Finance MDM & Data Foundation
Demand cluster · Finance MDM
Trusted finance data is a precondition — not a project.
Every modern finance initiative — EPM modernization, AI in close and FP&A, board-ready reporting, M&A integration — collapses without a trusted data foundation. We design, build, and operate Finance MDM hubs: golden records, chart-of-accounts hierarchies, legal-entity dimensions, semantic layers, and lineage that hold up to audit.
Audience:
- Controllers
- Chief Data Officers
- Finance Systems leaders
- Heads of FP&A
What's blocking your downstream stack
Senior finance roles are now explicitly demanding MDM/MDH expertise, COA harmonization, semantic-layer design, and finance data hubs. The reason is consistent: every report disagrees, every consolidation is manual, every M&A requires a multi-quarter remap, and AI projects fail the audit because the inputs aren't governed.
- Three different COAs across legal entities after the last acquisition — and no plan to harmonize
- Vendor master, customer master, and product master all owned by different teams with different rules
- Reports that reconcile to themselves but not to each other
- AI and analytics projects stalled because the underlying dimensions can't be trusted
Our approach
We treat finance master data as a product, with owners, SLAs, lineage, and observability — not as a one-time cleansing project. Our consultants combine controllership rigor with data engineering depth.
Golden record design
Survivorship rules, source-of-truth designation, and stewardship workflows for vendor, customer, employee, and finance dimensions.
COA & hierarchy management
Chart-of-accounts design, alternate hierarchies, legal-entity rollups, and consolidation structures that survive M&A and reorgs.
Finance data hub
A governed semantic layer over the ledger and subledgers — one place where FP&A, reporting, and AI agree on what 'revenue' means.
Lineage & observability
End-to-end lineage from transaction to report, with data quality SLAs and automated freshness/quality monitoring.
M&A data harmonization
Acquired-entity COA mapping, vendor/customer dedup, and Day-1 / Day-30 / Day-60 master-data integration playbooks.
Stewardship & governance
Stewards, councils, change controls, and audit evidence — the operating model that keeps the data trustworthy after we leave.
Platforms we work in
We're platform-fluent across MDM, semantic layer, data quality, and lineage tools — and we'll often combine the best of native ERP capabilities with a dedicated MDM platform.
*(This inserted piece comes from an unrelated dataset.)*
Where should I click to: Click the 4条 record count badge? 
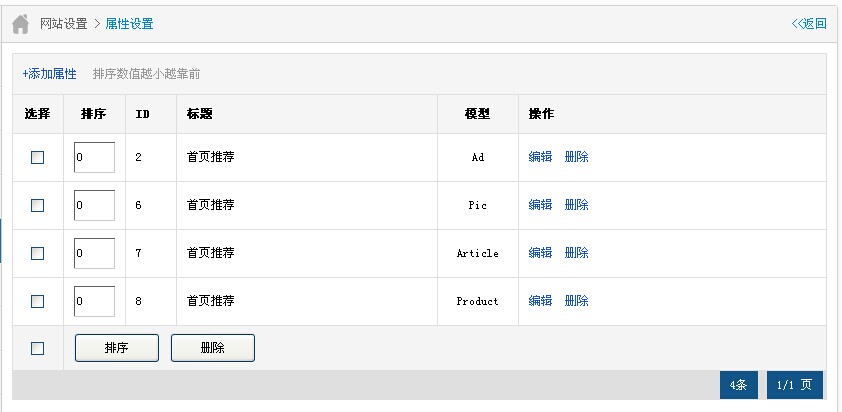(739, 385)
- MDM platforms: Reltio, Informatica MDM, Profisee, Stibo, SAP MDG, Oracle MDM
- Semantic & metrics layer: dbt, Cube, AtScale, LookML, Power BI Datasets
- Data quality & catalog: Alation, Collibra, Great Expectations, Soda, Monte Carlo
- Data platforms: Snowflake, Databricks, BigQuery, Synapse, Iceberg
- ERP / source: SAP S/4HANA, Oracle Fusion, NetSuite, Workday, Federal financial systems
- Integration: Boomi, MuleSoft, Fivetran, Airbyte, Informatica
Outcomes we measure
Master data is judged by how reliably the downstream stack runs on top of it.
- 1 — Defensible source of truth per critical finance dimension
- ↓ — Days to onboard an acquired entity into consolidated reporting
- ↑ — Data quality SLA pass rate across golden records
- Auditable — Lineage from transaction through report and AI output
Why Artisan Analytix for finance MDM
Our team has spent years inside federal financial systems where dimension integrity is non-negotiable, and inside commercial finance transformations where M&A constantly reshapes the data. That dual lineage shows up in how we design, govern, and operate finance MDM.
- Controller-grade design discipline paired with modern data-engineering practice
- ISO 27001 and 9001 certified delivery — security and quality controls auditors recognize on day one
- Pairs with EPM Modernization, AI-Powered Finance, and M&A Integration practices
- Vendor-neutral platform recommendations grounded in your actual workload
Frequently Asked Questions
Do we need a dedicated MDM platform?
Not always. For smaller scopes, the ERP plus a strong semantic layer can be enough. We run a structured assessment that evaluates platform need against your dimension volume, M&A cadence, and downstream consumption.